For an update-based coherence scheme, a writing cache does not need to first obtain the exclusive ownership of a data block. Instead data is written directly into the main memory and all caches that hold a copy of the data block. An update-based coherence protocol is usually called write-through.

The directory entry may contain other state information on the data block, such as dirty bit and exclusive ownership bit [Archibald 84, Censier 78, Chaiken 90, Papamarcos 84, Tang 76]. The directory is either centralized within the main memory or distributed among the processing elements. Distribution can be

done in two ways: distributed with the main memory among the processing elements [Agarwal 89] in a so-called distributed main memory, or distributed among the caches of the processing elements [Chaiken 91, James 90, Thapar 90].

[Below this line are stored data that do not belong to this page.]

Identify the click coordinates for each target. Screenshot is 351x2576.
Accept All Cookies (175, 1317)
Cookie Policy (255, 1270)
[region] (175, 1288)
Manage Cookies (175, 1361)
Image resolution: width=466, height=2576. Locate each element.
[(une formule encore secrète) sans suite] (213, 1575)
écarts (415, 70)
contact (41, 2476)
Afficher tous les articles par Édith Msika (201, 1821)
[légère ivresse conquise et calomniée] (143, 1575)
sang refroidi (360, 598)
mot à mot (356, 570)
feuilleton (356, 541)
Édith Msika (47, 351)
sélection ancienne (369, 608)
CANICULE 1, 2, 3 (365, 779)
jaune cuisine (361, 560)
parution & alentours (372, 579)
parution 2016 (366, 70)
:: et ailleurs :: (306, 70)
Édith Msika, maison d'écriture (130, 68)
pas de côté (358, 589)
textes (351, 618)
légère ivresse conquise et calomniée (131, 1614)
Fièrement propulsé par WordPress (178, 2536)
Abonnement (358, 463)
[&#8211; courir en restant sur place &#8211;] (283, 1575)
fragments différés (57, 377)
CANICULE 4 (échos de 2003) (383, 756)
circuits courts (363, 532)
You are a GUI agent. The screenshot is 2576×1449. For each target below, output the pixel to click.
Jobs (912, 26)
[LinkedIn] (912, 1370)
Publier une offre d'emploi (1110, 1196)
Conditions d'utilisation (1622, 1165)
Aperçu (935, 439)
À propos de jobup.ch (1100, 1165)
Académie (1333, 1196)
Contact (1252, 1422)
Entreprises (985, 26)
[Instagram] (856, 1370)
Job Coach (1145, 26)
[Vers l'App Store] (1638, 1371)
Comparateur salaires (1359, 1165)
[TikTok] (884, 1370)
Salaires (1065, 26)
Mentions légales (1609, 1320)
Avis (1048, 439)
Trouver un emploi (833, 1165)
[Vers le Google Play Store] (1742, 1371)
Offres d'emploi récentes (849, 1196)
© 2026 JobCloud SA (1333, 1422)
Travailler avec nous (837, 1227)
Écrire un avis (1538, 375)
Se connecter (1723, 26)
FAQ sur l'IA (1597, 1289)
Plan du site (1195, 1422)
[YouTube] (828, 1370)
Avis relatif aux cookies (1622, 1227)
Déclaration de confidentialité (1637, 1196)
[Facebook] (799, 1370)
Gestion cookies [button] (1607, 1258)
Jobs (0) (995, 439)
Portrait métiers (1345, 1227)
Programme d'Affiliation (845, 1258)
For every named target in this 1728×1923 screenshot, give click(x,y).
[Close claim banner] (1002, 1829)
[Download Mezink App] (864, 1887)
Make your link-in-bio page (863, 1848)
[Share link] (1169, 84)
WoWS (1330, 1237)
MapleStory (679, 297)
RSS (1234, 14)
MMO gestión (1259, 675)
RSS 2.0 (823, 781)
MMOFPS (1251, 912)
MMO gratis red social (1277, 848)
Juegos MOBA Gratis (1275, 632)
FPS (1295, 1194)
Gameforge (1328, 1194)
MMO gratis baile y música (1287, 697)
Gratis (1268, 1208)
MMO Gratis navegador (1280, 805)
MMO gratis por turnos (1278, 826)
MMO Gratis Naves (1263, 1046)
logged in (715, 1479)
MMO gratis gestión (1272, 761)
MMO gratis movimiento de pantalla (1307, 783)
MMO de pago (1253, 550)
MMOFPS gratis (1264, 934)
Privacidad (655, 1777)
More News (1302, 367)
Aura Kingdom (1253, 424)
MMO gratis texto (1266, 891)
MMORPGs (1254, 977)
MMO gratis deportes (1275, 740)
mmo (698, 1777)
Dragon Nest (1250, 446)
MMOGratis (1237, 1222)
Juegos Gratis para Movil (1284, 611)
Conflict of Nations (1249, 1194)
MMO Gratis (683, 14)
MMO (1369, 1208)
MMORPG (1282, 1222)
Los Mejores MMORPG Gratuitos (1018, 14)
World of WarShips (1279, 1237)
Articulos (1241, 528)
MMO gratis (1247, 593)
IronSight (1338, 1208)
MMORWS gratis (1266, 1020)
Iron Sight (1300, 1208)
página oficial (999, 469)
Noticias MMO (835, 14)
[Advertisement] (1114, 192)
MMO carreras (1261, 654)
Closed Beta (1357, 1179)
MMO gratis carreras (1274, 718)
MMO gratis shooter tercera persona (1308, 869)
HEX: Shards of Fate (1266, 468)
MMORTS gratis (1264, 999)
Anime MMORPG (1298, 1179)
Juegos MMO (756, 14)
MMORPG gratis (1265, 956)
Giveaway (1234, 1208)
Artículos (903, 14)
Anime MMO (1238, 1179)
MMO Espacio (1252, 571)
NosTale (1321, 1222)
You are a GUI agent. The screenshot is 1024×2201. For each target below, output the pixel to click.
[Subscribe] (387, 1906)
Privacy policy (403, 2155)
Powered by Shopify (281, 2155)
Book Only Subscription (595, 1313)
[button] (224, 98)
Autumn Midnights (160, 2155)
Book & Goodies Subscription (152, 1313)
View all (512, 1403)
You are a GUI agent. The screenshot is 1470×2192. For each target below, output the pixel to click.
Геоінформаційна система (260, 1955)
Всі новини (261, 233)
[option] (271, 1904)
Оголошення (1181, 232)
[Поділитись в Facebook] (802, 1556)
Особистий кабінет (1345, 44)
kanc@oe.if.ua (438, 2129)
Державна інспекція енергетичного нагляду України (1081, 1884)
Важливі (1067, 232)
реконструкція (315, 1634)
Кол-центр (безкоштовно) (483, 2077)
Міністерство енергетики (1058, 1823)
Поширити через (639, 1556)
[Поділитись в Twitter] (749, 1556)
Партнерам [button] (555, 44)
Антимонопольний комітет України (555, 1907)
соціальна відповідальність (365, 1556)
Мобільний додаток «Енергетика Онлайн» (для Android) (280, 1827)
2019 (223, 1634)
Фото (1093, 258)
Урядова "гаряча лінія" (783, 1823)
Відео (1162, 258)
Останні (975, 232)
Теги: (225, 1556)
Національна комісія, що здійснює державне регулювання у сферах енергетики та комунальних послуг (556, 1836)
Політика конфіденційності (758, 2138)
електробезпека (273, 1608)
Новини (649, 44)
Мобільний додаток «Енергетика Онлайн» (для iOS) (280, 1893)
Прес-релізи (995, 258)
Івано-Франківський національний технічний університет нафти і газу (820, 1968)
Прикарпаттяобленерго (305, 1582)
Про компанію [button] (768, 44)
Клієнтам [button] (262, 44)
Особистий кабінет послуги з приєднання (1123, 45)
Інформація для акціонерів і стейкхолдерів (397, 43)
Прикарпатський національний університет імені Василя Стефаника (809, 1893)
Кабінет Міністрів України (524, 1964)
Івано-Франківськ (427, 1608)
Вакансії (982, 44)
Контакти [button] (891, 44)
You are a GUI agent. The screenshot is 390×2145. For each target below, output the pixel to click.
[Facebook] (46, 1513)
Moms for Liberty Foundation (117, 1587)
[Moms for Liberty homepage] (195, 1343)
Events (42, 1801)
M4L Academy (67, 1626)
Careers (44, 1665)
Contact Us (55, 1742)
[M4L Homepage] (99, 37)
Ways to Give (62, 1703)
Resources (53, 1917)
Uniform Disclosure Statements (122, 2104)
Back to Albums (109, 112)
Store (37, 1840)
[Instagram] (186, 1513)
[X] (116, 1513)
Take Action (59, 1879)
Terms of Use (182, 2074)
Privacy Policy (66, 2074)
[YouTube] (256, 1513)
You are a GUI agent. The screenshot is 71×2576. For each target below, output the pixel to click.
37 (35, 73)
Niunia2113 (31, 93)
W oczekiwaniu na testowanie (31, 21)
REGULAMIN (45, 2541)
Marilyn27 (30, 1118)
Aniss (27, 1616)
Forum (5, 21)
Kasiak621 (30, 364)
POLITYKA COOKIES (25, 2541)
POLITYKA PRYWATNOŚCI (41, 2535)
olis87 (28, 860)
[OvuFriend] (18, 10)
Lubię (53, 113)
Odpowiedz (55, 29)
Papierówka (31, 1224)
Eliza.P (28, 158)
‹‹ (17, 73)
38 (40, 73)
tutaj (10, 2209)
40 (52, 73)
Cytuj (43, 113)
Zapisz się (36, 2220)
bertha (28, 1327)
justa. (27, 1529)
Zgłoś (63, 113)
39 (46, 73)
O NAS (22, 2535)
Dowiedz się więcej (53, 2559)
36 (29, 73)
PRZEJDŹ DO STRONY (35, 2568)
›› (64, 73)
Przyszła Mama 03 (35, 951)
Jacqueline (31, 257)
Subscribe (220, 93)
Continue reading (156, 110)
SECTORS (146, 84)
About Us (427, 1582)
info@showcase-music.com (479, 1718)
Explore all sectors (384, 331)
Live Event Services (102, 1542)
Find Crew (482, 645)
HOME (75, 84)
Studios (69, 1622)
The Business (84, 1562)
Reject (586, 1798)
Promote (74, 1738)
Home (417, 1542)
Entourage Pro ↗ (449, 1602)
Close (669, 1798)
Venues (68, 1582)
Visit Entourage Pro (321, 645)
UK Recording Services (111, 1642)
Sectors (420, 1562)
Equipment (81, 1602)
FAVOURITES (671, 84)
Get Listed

This paper proposes a new distributed directory scheme that can carry out coherence operations in an efficient manner and is suitable for scalable large shared-memory multiprocessors. Moreover, for each type of cache operation, it has provably optimal time complexity. In section 7.2 we first review the major existing directory schemes. Section 7.3 presents the binary-tree directory scheme and discusses its time complexity for each cache operation. In section 7.4 we examine some other tree-like directory schemes, including a redundant-pointer list structure proposed previously in the literature. Compared to these other schemes, our approach is superior in space and time complexities. Section 7.5 concludes with a summary.

# 7.2 Directory Schemes

First we discuss how each cache does read and write, which is common for all directory schemes. Usually, a cache has a few state bits for each cached block, such as a validity bit, an ownership bit, and a dirty bit. The validity bit indicates whether a local cache copy of a data block is up-to-date (valid). The ownership bit indicates whether the local cache is the (exclusive) cache which is currently allowed to write to the data block; for any data block, there is always at most one cache whose ownership bit of that block is set. The dirty bit indicates whether the local cache copy of a data block is newer than the copy in the main memory, which means upon giving up ownership of or replacing this data copy, the local cache must sends this block copy back to the main memory. These bits, particularly the last two, are usually used by invalidation-based coherence protocols.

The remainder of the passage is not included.